Exercise text

- Opening Delimiter -

Members from multiple sports teams and other on-campus organizations participated in the run.
While registration for the event was free, the student planners encouraged participants to donate to the Offsteins to support Molly's medical costs. The group also raised money by selling T-shirts and hosting a raffle before the start of the run.
While not all of the women’s cross country team could participate as runners during the event, many worked as volunteers.
Sophomore Emily Smith was one of the women’s cross country team members who volunteered during the run.
“Molly is our teammate and we wanted to support her in any way that we can,” Smith said. “She means so much to us and we want to show that everything we do here is for Molly. So we are just trying our best to support her, whether it is during practice or here volunteering to help with the race.”
While multiple teammates waited at the finish line, junior and women’s cross country runner Coralea Geraniotis chose to run the race instead.
“I wanted to run with my teammates and just take some time to think about Molly and her presence on the team,” Geraniotis said.
Seeing the run bring together such a large group of student athletes is what Geraniotis loved the most.
“It was such a fun time to have athletes from different teams and other people on campus come here and celebrate Molly,” Geraniotis said. “A 5K can be really painful for some people, but it was nice to see people dedicate some time to her.”
There is no doubt in Geraniotis’ mind that Offstein would be thrilled to hear about the 5K hosted in her support.
“She would love it, especially because it is a 5K. She loves running, and running was a big part of her life,” Geraniotis said. “It would really make her day that so many people came out to support her.”
Altogether the event raised more than $1,000 for the Offstein family.
According to senior Luke Pacella, who helped plan the event, the student group hopes to send the funds to the Offsteins in the form of a check on May 14, the final day of exams.
This check will add to the other funds that have been raised to support the Offstein family. Several GoFundMe pages have been made to support her cause, the most successful one raising almost $53,000.
Road to Recovery
Offstein’s accident on March 6, 2017, left her with multiple serious injuries, including a traumatic brain injury. She was put in a medically-induced coma for almost four months. After waking up in July 2017, her family began to make preparations for her return home to Frostburg, Maryland.
She made hat journey home in August 2017.
Ever since her return to Frostburg, her mother, Laura Byrnes, has been regularly posting updates on her daughter's condition on the “Show Us Your Shoes” Facebook page.
Byrnes’ posts usually include photos and videos of Offstein’s progress as well as detailed explanations of where she is on her path to recovery.
A post from Byrnes on Dec. 7, 2017, informed the Facebook group that Offstein had been admitted to the University of Pittsburgh Medical Center Mercy to receive “intensive therapy.” Byrnes posted that “this is an important pit stop on her road to recovery.”

- Closing Delimiter -

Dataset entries
- Opening Delimiter -

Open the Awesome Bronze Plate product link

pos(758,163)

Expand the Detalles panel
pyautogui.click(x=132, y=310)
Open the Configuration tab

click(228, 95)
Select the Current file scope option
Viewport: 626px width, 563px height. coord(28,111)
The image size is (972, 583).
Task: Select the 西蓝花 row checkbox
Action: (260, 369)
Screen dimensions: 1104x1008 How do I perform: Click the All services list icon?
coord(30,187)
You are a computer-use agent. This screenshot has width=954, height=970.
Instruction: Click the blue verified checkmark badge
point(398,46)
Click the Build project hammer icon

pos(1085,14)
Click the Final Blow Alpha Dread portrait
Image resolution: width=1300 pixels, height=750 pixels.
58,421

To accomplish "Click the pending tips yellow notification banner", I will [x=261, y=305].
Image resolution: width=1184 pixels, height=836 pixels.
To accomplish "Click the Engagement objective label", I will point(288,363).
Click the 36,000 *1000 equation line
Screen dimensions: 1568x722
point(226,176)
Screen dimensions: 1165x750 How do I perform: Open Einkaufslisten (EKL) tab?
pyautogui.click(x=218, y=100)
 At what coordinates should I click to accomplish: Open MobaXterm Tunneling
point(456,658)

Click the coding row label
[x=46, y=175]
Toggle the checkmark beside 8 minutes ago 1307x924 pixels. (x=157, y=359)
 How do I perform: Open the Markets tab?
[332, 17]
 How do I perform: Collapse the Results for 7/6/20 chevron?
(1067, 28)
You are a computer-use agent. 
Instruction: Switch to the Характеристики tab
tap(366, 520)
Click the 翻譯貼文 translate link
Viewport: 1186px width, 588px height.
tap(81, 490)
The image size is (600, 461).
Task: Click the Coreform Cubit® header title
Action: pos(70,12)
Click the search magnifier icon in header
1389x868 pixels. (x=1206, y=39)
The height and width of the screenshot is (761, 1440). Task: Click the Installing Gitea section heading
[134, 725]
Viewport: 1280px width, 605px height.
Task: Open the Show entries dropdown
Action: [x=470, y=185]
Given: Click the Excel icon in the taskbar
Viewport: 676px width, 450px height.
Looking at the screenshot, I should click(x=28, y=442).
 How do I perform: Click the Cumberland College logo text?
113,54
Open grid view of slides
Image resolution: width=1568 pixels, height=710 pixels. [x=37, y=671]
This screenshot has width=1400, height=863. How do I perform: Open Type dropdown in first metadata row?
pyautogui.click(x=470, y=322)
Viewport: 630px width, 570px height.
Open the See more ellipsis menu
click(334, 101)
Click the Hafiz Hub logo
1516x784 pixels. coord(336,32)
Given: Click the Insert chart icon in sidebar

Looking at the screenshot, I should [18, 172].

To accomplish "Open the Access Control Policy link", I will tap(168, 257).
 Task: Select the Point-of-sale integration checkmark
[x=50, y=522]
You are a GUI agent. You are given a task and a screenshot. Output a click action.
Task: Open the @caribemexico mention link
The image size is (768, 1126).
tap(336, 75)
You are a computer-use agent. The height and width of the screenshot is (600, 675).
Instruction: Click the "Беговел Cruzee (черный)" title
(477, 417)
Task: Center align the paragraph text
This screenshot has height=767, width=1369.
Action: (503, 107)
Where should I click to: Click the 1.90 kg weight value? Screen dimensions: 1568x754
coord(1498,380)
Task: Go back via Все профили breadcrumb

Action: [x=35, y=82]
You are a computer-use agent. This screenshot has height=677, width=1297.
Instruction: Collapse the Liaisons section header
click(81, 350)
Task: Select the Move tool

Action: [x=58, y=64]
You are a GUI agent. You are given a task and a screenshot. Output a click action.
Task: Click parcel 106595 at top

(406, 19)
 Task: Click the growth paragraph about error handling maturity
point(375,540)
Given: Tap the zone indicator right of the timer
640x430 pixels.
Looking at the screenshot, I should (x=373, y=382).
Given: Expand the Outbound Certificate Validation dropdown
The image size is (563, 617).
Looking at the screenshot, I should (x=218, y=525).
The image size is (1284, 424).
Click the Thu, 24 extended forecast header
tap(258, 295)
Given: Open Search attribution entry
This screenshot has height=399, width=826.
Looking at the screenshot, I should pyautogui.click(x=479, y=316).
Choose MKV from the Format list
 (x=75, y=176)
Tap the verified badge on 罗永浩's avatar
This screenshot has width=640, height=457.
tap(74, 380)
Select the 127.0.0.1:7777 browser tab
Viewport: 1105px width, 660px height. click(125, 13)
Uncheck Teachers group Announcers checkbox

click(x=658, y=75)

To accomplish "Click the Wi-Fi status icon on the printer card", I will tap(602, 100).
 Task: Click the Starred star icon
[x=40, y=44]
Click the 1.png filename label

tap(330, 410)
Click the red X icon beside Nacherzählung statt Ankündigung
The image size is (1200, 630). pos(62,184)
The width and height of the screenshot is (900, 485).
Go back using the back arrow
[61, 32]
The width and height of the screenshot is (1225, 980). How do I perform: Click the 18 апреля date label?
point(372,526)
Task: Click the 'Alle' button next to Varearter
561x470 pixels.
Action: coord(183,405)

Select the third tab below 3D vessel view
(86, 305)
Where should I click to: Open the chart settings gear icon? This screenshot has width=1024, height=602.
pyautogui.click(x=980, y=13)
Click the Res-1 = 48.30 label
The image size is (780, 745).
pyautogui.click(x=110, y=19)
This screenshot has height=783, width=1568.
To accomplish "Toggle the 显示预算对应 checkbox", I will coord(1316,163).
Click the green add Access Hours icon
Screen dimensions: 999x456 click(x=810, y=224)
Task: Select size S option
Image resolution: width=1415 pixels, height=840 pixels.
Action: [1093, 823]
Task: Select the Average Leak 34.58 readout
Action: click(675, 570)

- Closing Delimiter -

From the article about the 5K run, print the part that opens with the words containing "This check will" and closes with "to Frostburg, Maryland.". The entries have no connection to the article about the 5K run.

This check will add to the other funds that have been raised to support the Offstein family. Several GoFundMe pages have been made to support her cause, the most successful one raising almost $53,000.
Road to Recovery
Offstein’s accident on March 6, 2017, left her with multiple serious injuries, including a traumatic brain injury. She was put in a medically-induced coma for almost four months. After waking up in July 2017, her family began to make preparations for her return home to Frostburg, Maryland.